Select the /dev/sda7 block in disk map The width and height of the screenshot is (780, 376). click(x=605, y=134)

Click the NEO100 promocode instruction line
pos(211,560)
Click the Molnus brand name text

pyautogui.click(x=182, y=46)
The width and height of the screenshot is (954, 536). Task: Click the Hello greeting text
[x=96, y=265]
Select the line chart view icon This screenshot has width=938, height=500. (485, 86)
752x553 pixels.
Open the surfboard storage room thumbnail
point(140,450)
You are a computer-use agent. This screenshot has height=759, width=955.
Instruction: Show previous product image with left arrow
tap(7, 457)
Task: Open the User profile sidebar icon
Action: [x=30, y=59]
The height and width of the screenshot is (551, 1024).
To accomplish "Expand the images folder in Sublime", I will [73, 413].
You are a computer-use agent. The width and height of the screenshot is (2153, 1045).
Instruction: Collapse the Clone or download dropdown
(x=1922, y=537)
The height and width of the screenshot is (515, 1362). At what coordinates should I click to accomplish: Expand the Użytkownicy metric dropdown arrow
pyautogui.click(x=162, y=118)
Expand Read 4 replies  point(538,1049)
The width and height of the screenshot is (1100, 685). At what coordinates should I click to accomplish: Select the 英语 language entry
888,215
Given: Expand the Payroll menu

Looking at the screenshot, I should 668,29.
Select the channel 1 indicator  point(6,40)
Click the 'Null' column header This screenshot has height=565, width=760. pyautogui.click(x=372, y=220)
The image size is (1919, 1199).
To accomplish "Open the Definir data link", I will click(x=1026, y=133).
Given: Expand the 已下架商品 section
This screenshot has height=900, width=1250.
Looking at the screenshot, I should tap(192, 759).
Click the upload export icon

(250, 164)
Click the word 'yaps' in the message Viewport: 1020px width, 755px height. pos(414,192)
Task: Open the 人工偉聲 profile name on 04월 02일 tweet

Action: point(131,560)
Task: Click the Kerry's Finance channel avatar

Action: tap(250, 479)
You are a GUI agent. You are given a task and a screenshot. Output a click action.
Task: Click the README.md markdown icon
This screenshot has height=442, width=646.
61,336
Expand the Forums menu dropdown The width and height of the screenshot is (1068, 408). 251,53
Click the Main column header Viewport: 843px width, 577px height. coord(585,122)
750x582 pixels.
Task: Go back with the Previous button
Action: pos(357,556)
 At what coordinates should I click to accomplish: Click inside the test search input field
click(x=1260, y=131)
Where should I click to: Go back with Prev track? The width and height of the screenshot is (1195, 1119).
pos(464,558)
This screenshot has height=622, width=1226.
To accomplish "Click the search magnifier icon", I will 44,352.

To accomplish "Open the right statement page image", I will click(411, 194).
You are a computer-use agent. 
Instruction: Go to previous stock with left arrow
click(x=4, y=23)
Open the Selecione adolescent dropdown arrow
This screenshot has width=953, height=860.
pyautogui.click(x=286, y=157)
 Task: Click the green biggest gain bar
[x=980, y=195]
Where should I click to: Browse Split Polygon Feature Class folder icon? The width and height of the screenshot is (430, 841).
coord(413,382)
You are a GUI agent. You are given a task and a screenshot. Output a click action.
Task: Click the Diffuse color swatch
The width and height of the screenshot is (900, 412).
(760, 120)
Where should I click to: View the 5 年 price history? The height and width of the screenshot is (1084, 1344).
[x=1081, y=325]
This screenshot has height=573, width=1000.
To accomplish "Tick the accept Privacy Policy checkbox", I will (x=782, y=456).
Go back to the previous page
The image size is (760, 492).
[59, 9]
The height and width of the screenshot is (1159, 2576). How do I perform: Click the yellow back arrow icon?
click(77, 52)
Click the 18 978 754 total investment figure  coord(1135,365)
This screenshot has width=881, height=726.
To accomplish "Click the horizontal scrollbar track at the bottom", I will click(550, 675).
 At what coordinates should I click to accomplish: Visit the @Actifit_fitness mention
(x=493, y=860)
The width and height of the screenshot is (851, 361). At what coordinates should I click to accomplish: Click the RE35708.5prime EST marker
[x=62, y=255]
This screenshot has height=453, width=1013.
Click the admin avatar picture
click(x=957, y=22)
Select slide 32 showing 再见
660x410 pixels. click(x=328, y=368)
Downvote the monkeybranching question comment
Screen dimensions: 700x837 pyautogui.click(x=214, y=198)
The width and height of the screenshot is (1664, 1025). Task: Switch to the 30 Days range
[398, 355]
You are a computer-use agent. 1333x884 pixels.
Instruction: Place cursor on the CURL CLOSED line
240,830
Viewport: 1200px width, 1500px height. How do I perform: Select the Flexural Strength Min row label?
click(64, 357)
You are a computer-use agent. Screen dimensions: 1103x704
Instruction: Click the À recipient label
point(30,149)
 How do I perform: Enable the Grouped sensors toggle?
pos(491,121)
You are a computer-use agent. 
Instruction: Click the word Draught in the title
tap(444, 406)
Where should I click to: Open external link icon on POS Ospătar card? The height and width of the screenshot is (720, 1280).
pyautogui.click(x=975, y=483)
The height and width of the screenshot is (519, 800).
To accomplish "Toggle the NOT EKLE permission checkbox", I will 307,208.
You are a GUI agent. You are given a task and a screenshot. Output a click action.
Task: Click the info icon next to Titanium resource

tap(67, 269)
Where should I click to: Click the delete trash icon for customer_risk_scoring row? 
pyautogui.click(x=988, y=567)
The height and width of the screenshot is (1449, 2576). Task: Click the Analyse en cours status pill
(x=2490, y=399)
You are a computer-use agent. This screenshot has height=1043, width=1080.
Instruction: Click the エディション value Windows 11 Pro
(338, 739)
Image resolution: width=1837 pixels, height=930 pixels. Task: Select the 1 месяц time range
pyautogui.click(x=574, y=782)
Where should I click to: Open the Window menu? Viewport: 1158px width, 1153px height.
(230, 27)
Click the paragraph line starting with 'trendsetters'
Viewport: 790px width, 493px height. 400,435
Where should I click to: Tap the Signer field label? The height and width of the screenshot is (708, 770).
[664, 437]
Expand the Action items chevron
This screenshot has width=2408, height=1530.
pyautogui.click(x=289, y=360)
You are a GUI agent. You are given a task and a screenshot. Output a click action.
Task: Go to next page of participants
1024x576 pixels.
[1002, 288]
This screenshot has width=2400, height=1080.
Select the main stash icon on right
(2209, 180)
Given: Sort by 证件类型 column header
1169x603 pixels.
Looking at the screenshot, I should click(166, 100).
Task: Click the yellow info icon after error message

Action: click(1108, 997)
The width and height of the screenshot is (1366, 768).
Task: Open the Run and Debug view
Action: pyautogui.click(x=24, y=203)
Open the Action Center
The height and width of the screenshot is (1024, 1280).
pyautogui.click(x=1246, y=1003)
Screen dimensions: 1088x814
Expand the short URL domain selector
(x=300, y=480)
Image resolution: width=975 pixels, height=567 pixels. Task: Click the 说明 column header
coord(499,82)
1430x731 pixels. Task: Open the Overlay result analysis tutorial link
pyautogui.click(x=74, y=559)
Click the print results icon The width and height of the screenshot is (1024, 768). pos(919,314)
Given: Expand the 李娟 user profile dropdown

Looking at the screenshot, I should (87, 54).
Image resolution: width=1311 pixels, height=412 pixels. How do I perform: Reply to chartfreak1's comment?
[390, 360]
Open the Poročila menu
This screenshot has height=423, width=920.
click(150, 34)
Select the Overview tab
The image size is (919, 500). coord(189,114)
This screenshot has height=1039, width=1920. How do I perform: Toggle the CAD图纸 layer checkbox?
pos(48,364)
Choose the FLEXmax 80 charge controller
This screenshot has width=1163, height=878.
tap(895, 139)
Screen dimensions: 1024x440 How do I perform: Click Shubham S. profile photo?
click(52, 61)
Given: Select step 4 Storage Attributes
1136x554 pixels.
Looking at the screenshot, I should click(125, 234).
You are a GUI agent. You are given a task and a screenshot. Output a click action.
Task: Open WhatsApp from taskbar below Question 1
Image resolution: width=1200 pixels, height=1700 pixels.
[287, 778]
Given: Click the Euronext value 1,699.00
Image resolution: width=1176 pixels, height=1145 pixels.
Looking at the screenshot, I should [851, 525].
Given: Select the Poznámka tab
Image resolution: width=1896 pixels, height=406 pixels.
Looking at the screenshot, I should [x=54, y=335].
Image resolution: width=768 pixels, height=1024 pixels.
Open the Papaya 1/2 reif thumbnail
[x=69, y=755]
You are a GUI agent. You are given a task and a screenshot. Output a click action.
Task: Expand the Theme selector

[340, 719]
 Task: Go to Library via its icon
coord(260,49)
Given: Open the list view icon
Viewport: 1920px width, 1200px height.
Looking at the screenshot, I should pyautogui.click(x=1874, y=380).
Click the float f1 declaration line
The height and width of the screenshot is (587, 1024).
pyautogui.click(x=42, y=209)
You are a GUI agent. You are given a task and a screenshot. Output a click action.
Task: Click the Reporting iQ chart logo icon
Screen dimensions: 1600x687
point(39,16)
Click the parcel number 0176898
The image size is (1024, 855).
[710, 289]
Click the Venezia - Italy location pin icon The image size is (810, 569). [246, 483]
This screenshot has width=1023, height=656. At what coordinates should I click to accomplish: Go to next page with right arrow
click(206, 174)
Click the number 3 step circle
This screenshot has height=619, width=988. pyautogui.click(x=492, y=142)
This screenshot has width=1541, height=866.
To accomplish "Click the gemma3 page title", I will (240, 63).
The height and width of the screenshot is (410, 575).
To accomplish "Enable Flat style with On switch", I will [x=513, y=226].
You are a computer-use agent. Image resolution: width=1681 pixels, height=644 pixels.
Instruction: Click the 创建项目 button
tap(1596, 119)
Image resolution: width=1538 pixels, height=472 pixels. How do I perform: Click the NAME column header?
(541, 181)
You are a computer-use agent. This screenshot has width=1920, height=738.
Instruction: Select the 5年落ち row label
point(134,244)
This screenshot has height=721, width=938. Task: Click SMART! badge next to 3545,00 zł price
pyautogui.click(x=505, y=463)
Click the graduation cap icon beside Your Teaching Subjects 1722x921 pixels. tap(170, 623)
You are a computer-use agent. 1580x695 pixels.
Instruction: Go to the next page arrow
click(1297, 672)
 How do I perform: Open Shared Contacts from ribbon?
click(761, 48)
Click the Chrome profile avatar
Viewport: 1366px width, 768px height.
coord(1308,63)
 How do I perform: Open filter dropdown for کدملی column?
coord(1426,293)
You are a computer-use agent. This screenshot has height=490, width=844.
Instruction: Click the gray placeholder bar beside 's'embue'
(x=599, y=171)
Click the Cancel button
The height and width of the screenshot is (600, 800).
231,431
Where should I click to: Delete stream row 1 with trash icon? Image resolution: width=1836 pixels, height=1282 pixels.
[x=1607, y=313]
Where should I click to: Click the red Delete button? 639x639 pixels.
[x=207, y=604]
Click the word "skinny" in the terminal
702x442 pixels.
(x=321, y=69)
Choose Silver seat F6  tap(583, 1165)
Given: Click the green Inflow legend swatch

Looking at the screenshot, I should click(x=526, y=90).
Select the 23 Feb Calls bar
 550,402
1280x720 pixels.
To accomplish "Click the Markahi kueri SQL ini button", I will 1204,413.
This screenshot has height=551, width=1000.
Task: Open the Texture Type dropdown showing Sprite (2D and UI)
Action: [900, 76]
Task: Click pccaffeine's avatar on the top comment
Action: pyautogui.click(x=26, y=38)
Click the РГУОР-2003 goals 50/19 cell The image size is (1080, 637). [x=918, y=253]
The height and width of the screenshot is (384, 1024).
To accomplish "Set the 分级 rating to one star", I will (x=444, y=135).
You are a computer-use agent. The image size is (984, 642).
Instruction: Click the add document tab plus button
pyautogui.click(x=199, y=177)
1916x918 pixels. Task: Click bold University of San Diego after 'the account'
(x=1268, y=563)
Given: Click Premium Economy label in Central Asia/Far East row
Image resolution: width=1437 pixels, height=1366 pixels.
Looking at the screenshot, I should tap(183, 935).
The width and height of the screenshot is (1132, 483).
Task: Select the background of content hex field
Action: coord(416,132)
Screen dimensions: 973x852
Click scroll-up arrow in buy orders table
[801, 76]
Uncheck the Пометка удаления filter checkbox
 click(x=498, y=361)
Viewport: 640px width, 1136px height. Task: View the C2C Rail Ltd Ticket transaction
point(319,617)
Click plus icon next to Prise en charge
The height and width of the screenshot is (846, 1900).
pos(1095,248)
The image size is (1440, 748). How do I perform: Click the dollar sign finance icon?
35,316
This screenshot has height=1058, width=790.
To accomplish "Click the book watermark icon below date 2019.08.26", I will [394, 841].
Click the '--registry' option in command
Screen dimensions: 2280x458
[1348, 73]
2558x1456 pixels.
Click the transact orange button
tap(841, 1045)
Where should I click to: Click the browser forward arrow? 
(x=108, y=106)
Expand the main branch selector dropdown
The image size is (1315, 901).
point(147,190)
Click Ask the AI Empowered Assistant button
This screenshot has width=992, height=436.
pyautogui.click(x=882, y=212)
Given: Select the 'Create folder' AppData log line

----------------

◆ **Task instructions**: Find the word "below" in the entries above. Copy every line that has it.

◆ **Solution to this problem**:
Task: Open WhatsApp from taskbar below Question 1
To accomplish "Click the book watermark icon below date 2019.08.26", I will [394, 841].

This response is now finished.